PADA akhir Juni 2012 saya berkesempatan mengunjungi Hokkaido, sebuah perfektur (provinsi) di Jepang yang terletak paling utara, dekat dengan Rusia. Hokkaido dikenal sebagai salah satu daerah di Jepang yang memiliki hasil pertanian segar. Di antaranya melon, semangka, asparagus, jagung, dan labu.

Dalam perjalanan keliling Hokkaido, saya melintasi lahan-lahan persawahan dan permukiman petani. Hal menarik yang saya lewati adalah rumah-rumah petani tersebut terlihat asri dan boleh dibilang cukup bagus untuk ukuran rumah di Jepang pada umumnya.

Hampir di setiap rumah terlihat mobil terparkir di halaman depan dan sebuah traktor di halaman belakang. Kondisi ini menggambarkan tingkat kesejahteraan hidup petani di Jepang.

Pemerintah Jepang memang sangat menghargai bahkan boleh dikatakan “memanjakan” para petani. Berbagai program dan kebijakan dikeluarkan oleh pemerintah pusat maupun daerah untuk mendorong kemajuan sektor pertanian.



Inilah beberapa kebijakan Pemerintah Jepang di bidang pertanian. Misalnya, menetapkan harga pokok penjualan (HPP) untuk produk pertanian. Seandainya harga pasar produk pertanian mengalami penurunan di bawah HPP yang ditetapkan, maka pemerintah memberi subsidi, sehingga harga tersebut setidaknya sama dengan HPP.

Sebaliknya, seandainya harga pasar mengalami kenaikan di atas HPP, maka kelebihan harga tersebut merupakan keuntungan bagi petani. Dengan kebijakan ini, maka para petani tidak akan mengalami kerugian karena hasil produksinya tidak pernah berada di bawah HPP.
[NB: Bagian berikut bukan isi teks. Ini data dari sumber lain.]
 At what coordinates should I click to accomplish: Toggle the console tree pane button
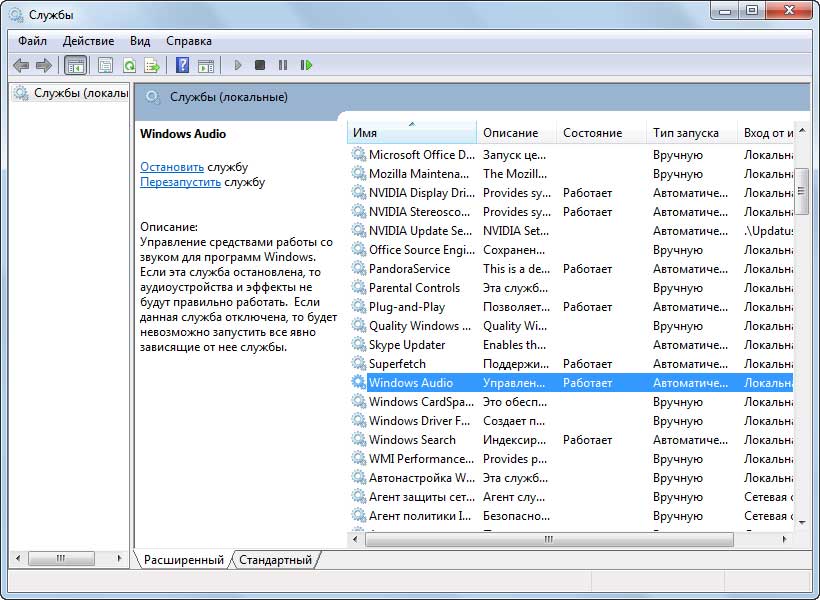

Kebijakan lainnya terkait dengan mekanisasi pertanian, di mana pemerintah memberikan bantuan untuk peralatan pertanian seperti traktor. Petani yang akan melakukan peremajaan/penggantian traktor, dapat mengajukan pinjaman/kredit ke bank. Dari keseluruhan jumlah kredit pembelian traktor tersebut, hanya 50% saja yang harus dilunasi oleh petani. Sedangkan 50% lagi, termasuk bunga pinjaman, ditanggung oleh pemerintah.

Untuk melindungi petani dari “serangan” produk impor, pemerintah menetapkan harga jual produk impor tak boleh lebih murah daripada produk lokal. Pengimpor boleh menjual barangnya di bawah harga produk lokal, dengan syarat selisih harga harus disetor ke pemerintah.

Sebagai ilustrasi, seandainya importir menjual beras impor 1.000/kg, sementara harga beras lokal 1.200/kg, maka importir harus menyetor ke pemerintah sebesar 200. Kebijakan ini sangat membantu petani, karena harga jual produknya dapat bersaing dengan produk impor.

Dengan melihat kebijakan-kebijakan Pemerintah Jepang yang sangat mendukung komunitas tani tersebut, tidaklah heran bila para petani di Jepang dapat hidup sejahtera. Semoga saja suatu saat nanti kesejahteraan serupa akan dinikmati oleh petani Aceh, dengan optimalisasi kebijakan dan program pemerintah baru Aceh di sektor pertanian. Didukung pula oleh semangat kerja dan kesungguhan masyarakatnya dalam menekuni bisnis pertanian.